▸ **Given task 1**
Using the text on sobriety checkpoints, explain why Texas police cannot currently use sobriety checkpoints.

Over the past several months, the Texas Alcohol and Beverage Commission has been conducting undercover sting operations in bars with hopes that the more intoxicated patrons they arrested, the fewer drunk people would be driving on the roads and lower the number of DWI tickets written.  Although the intentions were noble, the complaints brought against the TABC were not without merit and their undercover operations have now been shut down for the past month (since the commission was brought before the Texas Legislature on April 17th, 2006). 

Now, in the wake of the April 17th meeting, Texas Police Departments are in search of other means to combat drunk driving and lower DWI offenses – a goal not only propelled by a determination to make our roads safer, but also to lose the stigma of having been the state with the most alcohol-related fatalities in motor vehicle accidents from 2000 until 2003.  There are currently many different methods that could be utilized to aid in these efforts. 

One method that is currently used in 39 states would be sobriety checkpoints.  The only deterrent would be that Texas does not currently have legislation that allows for them.  Sobriety checkpoints are technically roadblocks set up and run by city police departments.  At these checkpoints, each car is stopped and the police officers stationed there ask each driver a series of questions.  The questions range from where the driver is going, what they have been doing that evening, and if a suspicion of intoxication is felt, the driver may be asked to get out of their vehicle and perform field sobriety tests.  Although they are called sobriety checkpoints, it is also an opportunity to write citations for people with a suspended license or those driving without insurance.  In fact, there are significantly more citations written for these two offenses than there are people arrested for DWI. 

The constitutionality of sobriety checkpoints was questioned in 1990 in Michigan Department of State Police v. Sitz which was tried before the U.S. Supreme Court. The question was whether sobriety checkpoints violated the Fourth Amendment, which guarantees that “The right of the people to be secure in their persons, houses, papers, and effects, against unreasonable searches and seizures, shall not be violated, and no Warrants shall issue, but upon probable cause, supported by oath or affirmation, and particularly describing the place to be searched, and the persons or things to be seized.” On June 14th the Supreme Court passed down their decision on the matter with Chief Justice Rehnquist stating “the balance of the State’s interest in preventing drunken driving, the extent to which this system can reasonable be said to advance that interest, and the degree of intrusion upon individual motorists who are briefly stopped, weighs in favor of the state program.”  Four years after this ruling, a case came into the Texas courtrooms regarding the constitutionality of the same sobriety checkpoints.  In Holt v. State, the Texas courts actually found against the sobriety checkpoints saying that without express authorization and implementation by a statewide governing body, sobriety checkpoints are illegal under the guidelines of the Fourth Amendment to the United States Constitution.

▸ **Given task 2**
Rewrite each of the rows below with "icon" replaced by "button", keeping everything else the same, and leave the pictures out.

▸ **Extracted material**

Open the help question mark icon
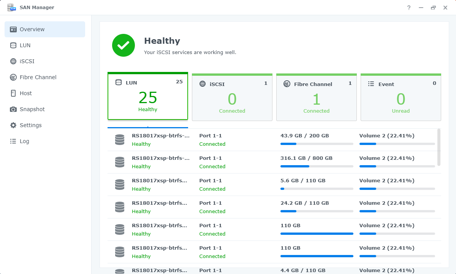456x274 pixels. coord(409,8)
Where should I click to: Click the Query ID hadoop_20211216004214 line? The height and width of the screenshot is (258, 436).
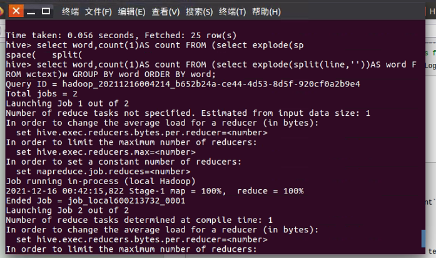(183, 84)
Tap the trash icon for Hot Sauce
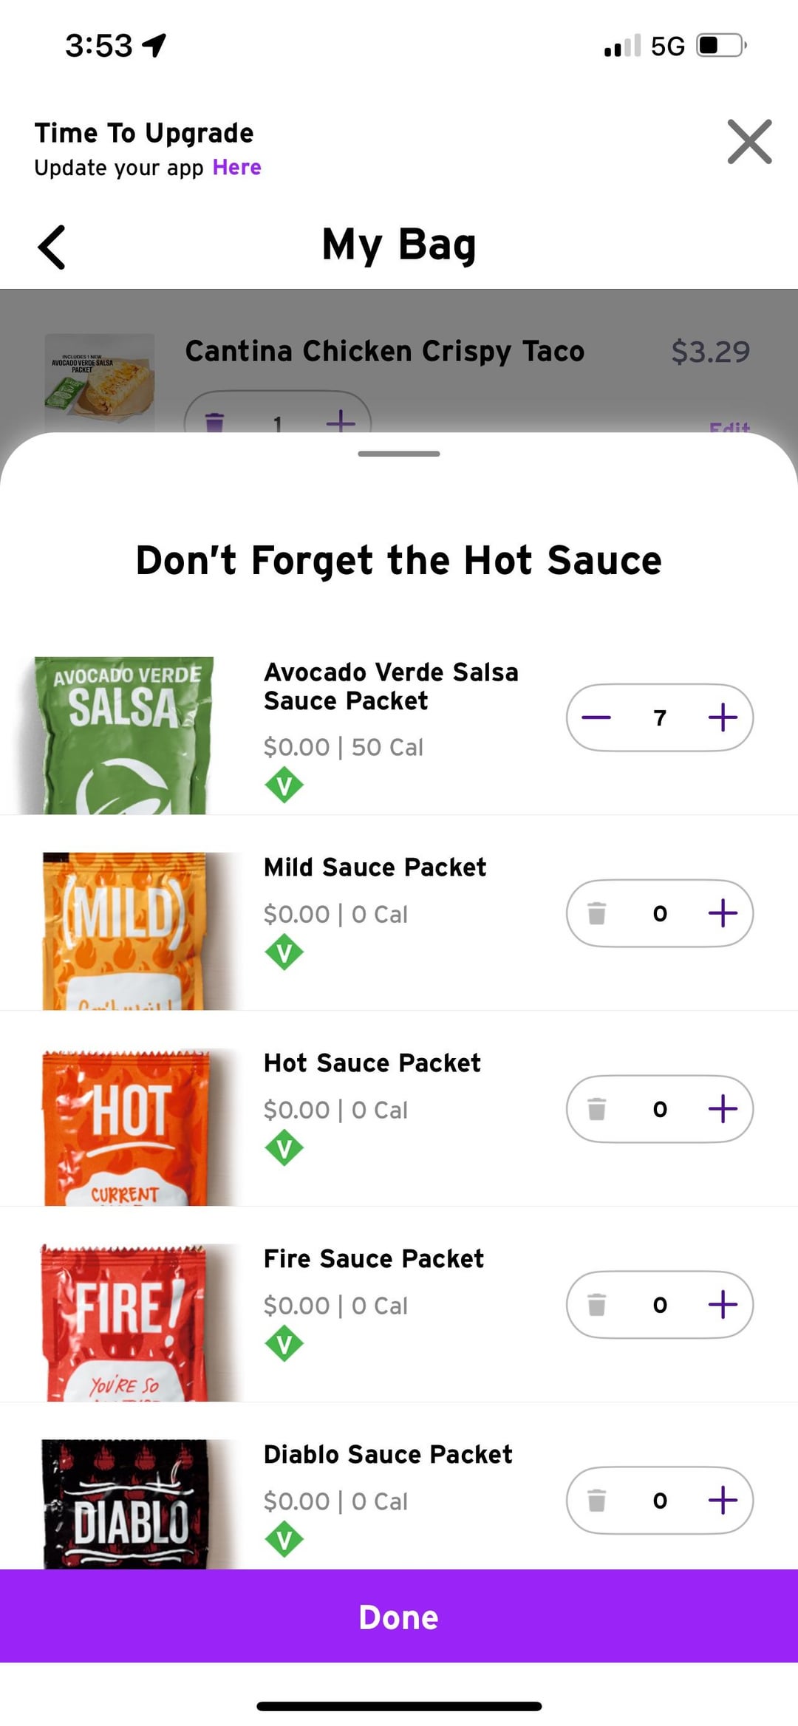 tap(596, 1109)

▸ **Response 1**
Texas has no legislation that allows sobriety checkpoints. In Holt v. State, Texas courts also ruled that without express authorization and implementation by a statewide governing body, sobriety checkpoints are illegal under the Fourth Amendment to the United States Constitution.

▸ **Response 2**
Open the help question mark button
456x274 pixels. coord(409,8)
Where should I click to: Click the Query ID hadoop_20211216004214 line? The height and width of the screenshot is (258, 436).
(183, 84)
Tap the trash button for Hot Sauce
 tap(596, 1109)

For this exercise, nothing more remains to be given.